We demonstrated differences in functional connectivity between patients with ESRD with and without RLS, which may shed light on the pathophysiology of RLS. Notably, a number of functional connectivity metrics demonstrated strong associations with RLS severity. Our study also confirmed the applicability of fNIRS as a tool for investigating functional connectivity in patients with RLS.
本研究旨在探讨终末期肾病(ESRD)伴与不伴不安腿综合征(RLS)患者之间功能连接的差异。此外,本研究旨在确定 RLS 严重程度与功能连接之间的任何潜在关联。
我们招募了正在接受血液透析的 ESRD 患者。将伴或不伴 RLS 的患者分为两组。使用功能近红外光谱(fNIRS)和图论方法,我们确定了 ESRD 患者的功能连接。数据是在透析前在透析室进行的 300 秒静息状态评估期间收集的。

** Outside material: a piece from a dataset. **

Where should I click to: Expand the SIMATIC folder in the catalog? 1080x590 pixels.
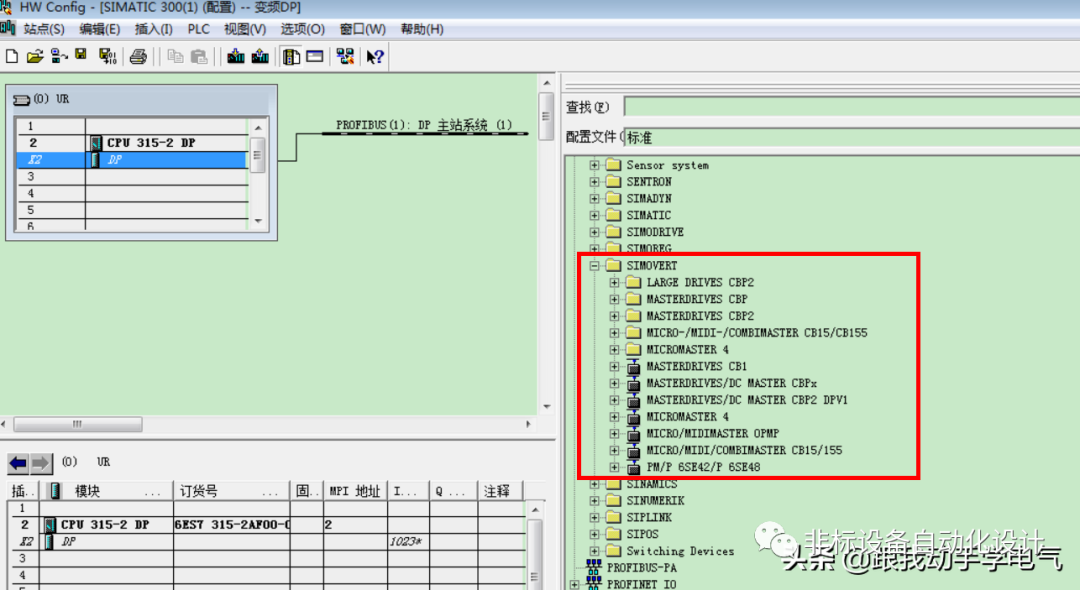point(593,214)
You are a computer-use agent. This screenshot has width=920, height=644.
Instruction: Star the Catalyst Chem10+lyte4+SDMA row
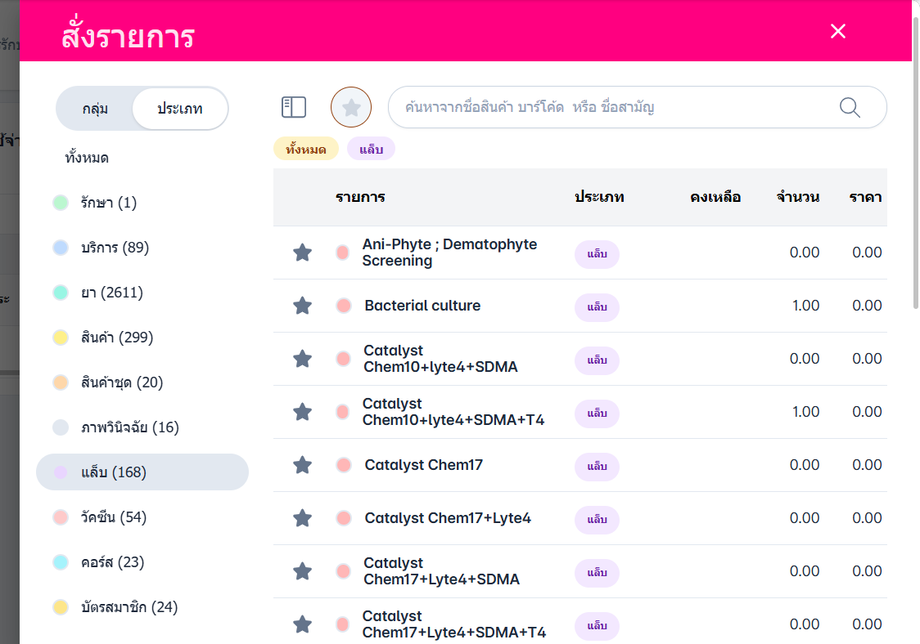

48 名 ESRD 患者中有 18 名被诊断为 RLS,而 30 名患者没有 RLS 症状。值得注意的是,伴或不伴 RLS 的患者的功能连接指标存在显著差异。具体而言,ESRD 伴 RLS 患者的平均聚类系数(0.474 比 0.352,p=0.001)、全局效率(0.520 比 0.414,p=0.001)、强度(6.538 比 4.783,p=0.001)和传递性(0.714 比 0.521,p=0.001)较高,而直径(5.451 比 7.338,p=0.002)、偏心度(4.598 比 5.985,p=0.004)和特征路径长度(2.520 比 3.271,p=0.002)较低。此外,RLS 严重程度评分与聚类系数(r=0.479,p=0.044)、小世界指数(r=-0.475,p=0.046)和传递性(r=0.500,p=0.034)之间存在相关性。
我们证明了 ESRD 伴与不伴 RLS 患者之间的功能连接存在差异,这可能为 RLS 的病理生理学提供了线索。值得注意的是,一些功能连接指标与 RLS 严重程度有很强的关联。我们的研究还证实了 fNIRS 作为一种研究 RLS 患者功能连接的工具的适用性。